**What you are asked to do:**
Locate the line containing "How do I perform: Click" in the entries below, then retype it and every later line exactly, leaving out pictures.
** Source material follows **
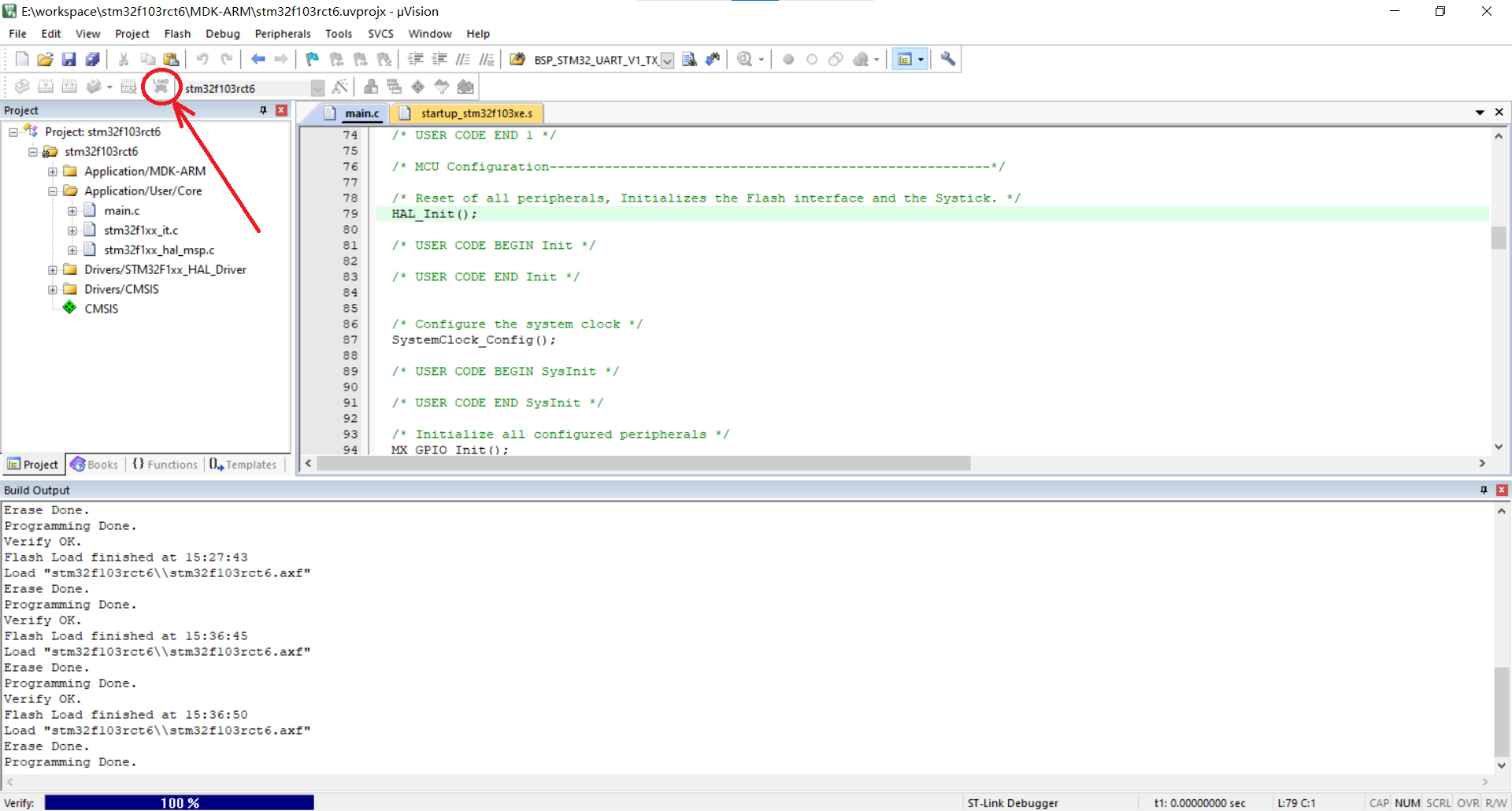Expand the Drivers/CMSIS folder

click(x=53, y=290)
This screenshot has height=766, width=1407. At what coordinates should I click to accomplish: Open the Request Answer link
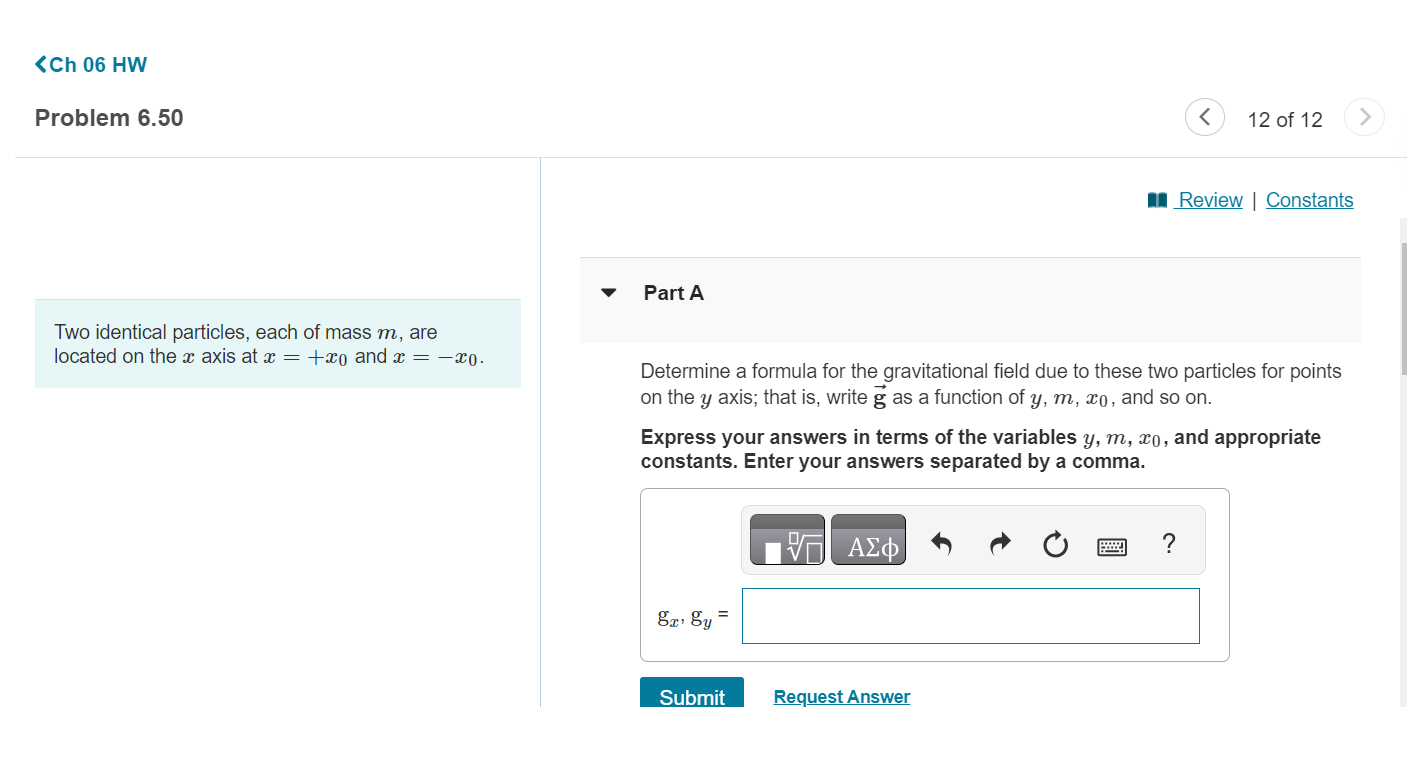841,696
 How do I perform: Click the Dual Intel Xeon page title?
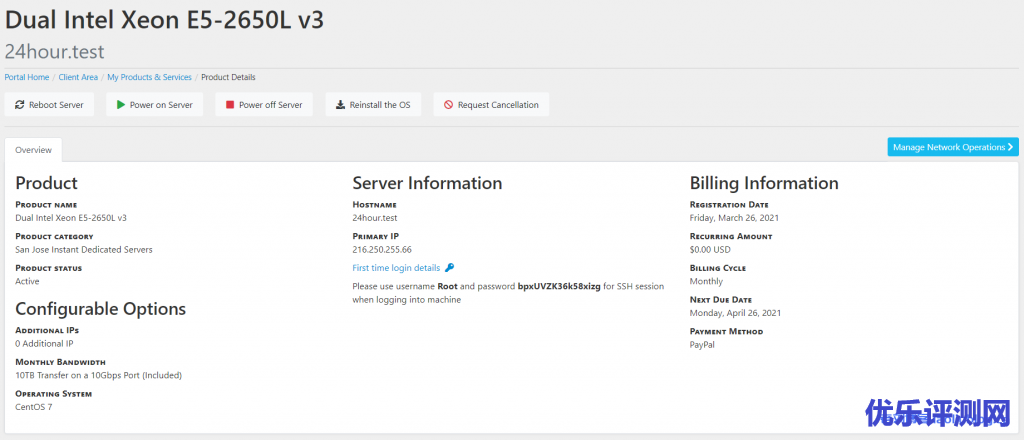click(165, 19)
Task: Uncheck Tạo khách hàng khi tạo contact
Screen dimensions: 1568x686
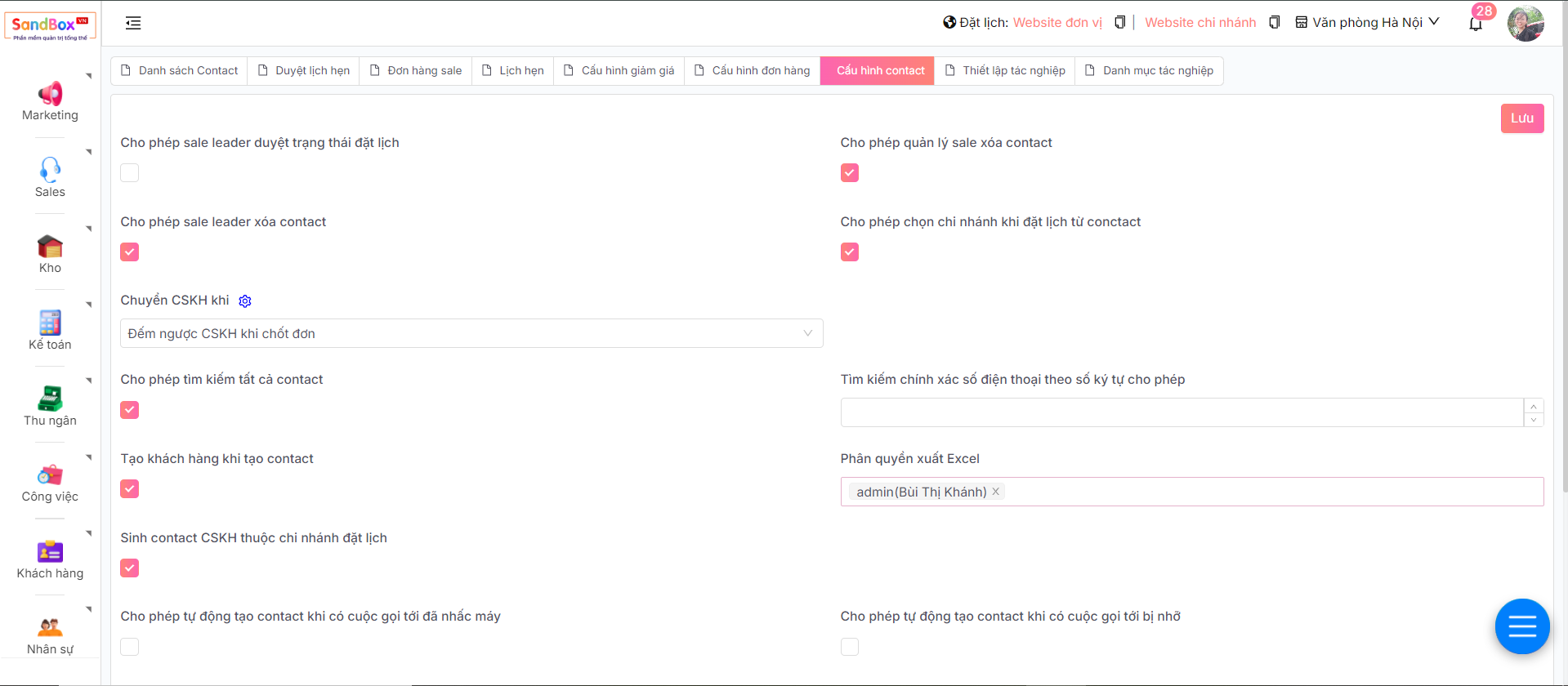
** End of Source material **
**Reply to the task:**
 How do I perform: Click the Dual Intel Xeon page title?
click(165, 19)
Task: Uncheck Tạo khách hàng khi tạo contact
Screen dimensions: 1568x686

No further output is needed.